The Librarian Capability#
One of the most powerful features is proactive context surfacing. The Orchestrator acts as a "Librarian" that:
- Cross-references past conversations with current queries
- Reminds you of relevant past decisions
- Surfaces related work from team members (in organization context)
Example prompt injection:
## Relevant Past Context (Librarian Mode)
You have access to the user's conversation history. When relevant:
- Proactively mention past discussions: "By the way, you discussed X last week..."
- Cross-reference sources: "This relates to your earlier work on Y..."
- Surface related team discussions: "Your team explored a similar approach in Z..."
### Recent Relevant Episodes:
1. **Implement JWT authentication** (3 days ago)
- Added token generation and middleware
- User prefers strict TypeScript types
2. **Database schema design** (1 week ago)

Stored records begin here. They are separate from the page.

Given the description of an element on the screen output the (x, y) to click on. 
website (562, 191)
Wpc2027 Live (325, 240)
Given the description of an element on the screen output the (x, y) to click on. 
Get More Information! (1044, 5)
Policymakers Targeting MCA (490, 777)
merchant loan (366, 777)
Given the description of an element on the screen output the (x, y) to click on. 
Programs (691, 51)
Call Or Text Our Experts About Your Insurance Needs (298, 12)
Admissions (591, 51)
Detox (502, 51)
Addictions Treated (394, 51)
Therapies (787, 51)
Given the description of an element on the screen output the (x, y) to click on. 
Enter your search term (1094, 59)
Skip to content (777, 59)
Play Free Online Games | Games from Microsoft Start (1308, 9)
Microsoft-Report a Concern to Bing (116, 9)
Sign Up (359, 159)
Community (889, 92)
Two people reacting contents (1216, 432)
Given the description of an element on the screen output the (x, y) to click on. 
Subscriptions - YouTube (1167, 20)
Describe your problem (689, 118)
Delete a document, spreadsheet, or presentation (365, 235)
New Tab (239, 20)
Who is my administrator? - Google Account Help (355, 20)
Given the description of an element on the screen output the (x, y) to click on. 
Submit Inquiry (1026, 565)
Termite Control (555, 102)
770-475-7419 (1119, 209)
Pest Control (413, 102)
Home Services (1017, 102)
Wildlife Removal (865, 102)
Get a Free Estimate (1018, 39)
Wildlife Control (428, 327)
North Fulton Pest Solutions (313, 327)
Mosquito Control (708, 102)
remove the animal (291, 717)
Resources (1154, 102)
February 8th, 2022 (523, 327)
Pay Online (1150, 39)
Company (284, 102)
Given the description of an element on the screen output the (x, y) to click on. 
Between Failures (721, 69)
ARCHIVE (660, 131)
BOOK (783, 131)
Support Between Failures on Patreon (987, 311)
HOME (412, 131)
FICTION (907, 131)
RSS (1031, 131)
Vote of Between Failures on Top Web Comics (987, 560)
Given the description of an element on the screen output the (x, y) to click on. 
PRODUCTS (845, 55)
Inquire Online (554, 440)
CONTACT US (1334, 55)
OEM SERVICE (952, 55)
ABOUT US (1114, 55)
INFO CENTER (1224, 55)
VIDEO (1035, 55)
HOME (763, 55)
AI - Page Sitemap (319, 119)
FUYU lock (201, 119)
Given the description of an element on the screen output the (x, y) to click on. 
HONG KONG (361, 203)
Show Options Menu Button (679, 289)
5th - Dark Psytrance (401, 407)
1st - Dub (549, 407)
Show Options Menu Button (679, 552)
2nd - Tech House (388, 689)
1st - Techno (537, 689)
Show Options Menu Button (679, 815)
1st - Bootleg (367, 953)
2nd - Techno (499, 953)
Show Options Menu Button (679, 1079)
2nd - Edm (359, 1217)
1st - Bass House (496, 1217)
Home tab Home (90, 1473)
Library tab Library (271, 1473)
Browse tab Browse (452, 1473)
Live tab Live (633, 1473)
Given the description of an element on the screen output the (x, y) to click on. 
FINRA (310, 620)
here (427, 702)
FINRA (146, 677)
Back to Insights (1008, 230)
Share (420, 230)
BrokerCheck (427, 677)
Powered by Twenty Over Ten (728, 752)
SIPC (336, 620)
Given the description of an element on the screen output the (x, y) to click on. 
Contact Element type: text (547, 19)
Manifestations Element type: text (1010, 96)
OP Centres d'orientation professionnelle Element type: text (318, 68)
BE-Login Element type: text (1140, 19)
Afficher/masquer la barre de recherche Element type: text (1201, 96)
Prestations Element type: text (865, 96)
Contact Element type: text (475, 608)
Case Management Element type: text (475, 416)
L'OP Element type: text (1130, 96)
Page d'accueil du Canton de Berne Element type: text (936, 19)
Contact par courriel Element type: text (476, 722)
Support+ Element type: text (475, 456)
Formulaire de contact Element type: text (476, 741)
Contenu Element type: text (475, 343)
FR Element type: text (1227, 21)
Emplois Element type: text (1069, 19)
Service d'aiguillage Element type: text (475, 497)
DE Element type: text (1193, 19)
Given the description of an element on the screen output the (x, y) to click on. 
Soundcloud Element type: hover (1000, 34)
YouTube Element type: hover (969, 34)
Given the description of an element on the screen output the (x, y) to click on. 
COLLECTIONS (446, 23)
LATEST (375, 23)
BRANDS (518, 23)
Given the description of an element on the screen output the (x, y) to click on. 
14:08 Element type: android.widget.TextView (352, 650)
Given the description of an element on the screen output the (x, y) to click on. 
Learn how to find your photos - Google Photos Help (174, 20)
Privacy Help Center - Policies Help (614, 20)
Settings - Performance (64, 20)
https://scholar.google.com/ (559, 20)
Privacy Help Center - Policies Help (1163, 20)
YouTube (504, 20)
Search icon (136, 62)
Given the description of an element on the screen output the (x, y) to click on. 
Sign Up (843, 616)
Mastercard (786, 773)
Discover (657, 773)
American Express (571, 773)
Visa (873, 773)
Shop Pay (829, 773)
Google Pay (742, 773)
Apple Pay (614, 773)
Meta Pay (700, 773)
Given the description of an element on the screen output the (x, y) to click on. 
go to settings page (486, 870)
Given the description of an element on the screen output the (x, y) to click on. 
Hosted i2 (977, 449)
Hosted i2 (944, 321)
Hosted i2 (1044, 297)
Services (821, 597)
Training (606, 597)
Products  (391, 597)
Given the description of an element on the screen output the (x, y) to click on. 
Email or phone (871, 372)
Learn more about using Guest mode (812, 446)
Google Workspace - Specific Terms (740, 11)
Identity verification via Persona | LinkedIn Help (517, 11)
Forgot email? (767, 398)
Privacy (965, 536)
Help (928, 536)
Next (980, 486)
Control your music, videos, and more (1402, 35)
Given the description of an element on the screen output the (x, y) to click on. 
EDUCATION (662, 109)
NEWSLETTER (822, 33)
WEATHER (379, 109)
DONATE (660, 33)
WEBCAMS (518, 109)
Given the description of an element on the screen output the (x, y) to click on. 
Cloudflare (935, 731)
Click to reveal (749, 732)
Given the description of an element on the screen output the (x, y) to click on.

- Created User and Session tables
- Using Prisma with PostgreSQL
The Pushback Capability#
The Orchestrator can also challenge incomplete requirements:
## Pushback Mode
When requirements seem incomplete, challenge constructively:
- "Last time we discussed auth, you mentioned needing refresh tokens. Should we include those?"
- "Your team's API guidelines require rate limiting. Have you considered that?"
- "This approach differs from your established patterns. Is that intentional?"
Multi-Tenant Isolation#
Memory is strictly isolated between:
- Personal vs Organization — Your personal AI memory never leaks to org context
- Organization vs Organization — Org A's data never visible to Org B
We enforce isolation at two levels:
- Relational database: Uses an exclusive-or (XOR) filtering pattern -- queries in organization context filter by organization ID, while personal context queries explicitly require a null organization ID. This prevents any cross-contamination between contexts.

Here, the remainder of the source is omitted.